### STATED GOAL 1
In the article below on making hydrogen from plastic waste, how much waste plastic per day does HUI plan to use to produce 3 mt/day of hydrogen?
### STATED GOAL 2
Using the article below on making hydrogen from plastic waste, explain why Harald Ranke considers producing hydrogen from plastic waste worthwhile.
### STATED GOAL 3
Translate this sentence from the article below on making hydrogen from plastic waste into Spanish: "HUI and Linde are now in the final stage of signing a contract for the syngas clean-up, HUI said in the statement."

━━━━━ SUPPLIED TEXT ━━━━━

HUI is targeting a Eur3/kg ($3.56/kg) hydrogen sales price, producing 3 mt/day of the gas from 40 mt/day of waste plastic, the company told S&P Global Platts. First production is expected in 2022, and costs are expected to fall in the future, it said.
Linde has finalized a technical feasibility evaluation to deploy Powerhouse Energy Distributed Modular Generation syngas clean-up and hydrogen extraction technology in Konin, central Poland.
"We at Linde are very happy to contribute our gas cleaning and hydrogen technologies to this forward-looking project," Selas-Linde Managing Director Harald Ranke said in a statement. "Producing hydrogen from plastic waste will help to solve an environmental problem and at the same time foster decentralized hydrogen utilization."
The sales price of Eur3/kg compares with Platts' alkaline electrolyzer-based cost of hydrogen production assessments in Europe of Eur7.00/kg Sept. 3 (Netherlands, including capex).
PEM electrolysis production was assessed at Eur8.53/kg, while blue hydrogen production by steam methane reforming (including carbon, CCS and capex) was Eur3.67/kg.
HUI and Linde are now in the final stage of signing a contract for the syngas clean-up, HUI said in the statement.
The feasibility study envisages a plant to be jointly developed by Linde, HUI and Powerhouse Energy in Konin. Hydrogen from the plant will be used to fuel city buses and other heavy-duty vehicles, as well as passenger cars.

━━━━━ SUPPLIED INFORMATION ━━━━━

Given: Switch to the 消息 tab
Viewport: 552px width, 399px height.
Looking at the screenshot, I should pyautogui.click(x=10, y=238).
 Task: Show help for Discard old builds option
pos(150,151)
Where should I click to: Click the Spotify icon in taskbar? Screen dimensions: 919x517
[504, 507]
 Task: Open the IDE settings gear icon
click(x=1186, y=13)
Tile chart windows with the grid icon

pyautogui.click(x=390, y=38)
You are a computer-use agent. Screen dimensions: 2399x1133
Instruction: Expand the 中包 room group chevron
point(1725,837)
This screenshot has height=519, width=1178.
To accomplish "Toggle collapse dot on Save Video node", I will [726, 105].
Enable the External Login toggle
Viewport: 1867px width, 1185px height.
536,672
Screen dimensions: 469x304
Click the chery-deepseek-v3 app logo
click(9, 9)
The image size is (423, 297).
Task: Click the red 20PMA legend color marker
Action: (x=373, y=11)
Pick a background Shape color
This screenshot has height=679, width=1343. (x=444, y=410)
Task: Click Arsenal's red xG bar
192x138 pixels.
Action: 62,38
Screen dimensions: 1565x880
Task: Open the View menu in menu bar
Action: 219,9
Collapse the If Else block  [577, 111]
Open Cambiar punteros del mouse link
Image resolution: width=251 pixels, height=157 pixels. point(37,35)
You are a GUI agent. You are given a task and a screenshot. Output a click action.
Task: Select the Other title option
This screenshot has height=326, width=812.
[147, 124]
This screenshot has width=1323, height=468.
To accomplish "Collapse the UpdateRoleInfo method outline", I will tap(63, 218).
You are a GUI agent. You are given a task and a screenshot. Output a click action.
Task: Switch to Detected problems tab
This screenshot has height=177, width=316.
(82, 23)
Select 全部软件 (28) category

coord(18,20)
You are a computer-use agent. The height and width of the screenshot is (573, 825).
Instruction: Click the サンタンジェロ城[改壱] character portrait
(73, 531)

━━━━━

### ANSWER 1
40 mt/day of waste plastic.

### ANSWER 2
He says it will help solve an environmental problem and at the same time foster decentralized hydrogen utilization.

### ANSWER 3
HUI y Linde se encuentran ahora en la fase final de la firma de un contrato para la depuración del gas de síntesis, según indicó HUI en el comunicado.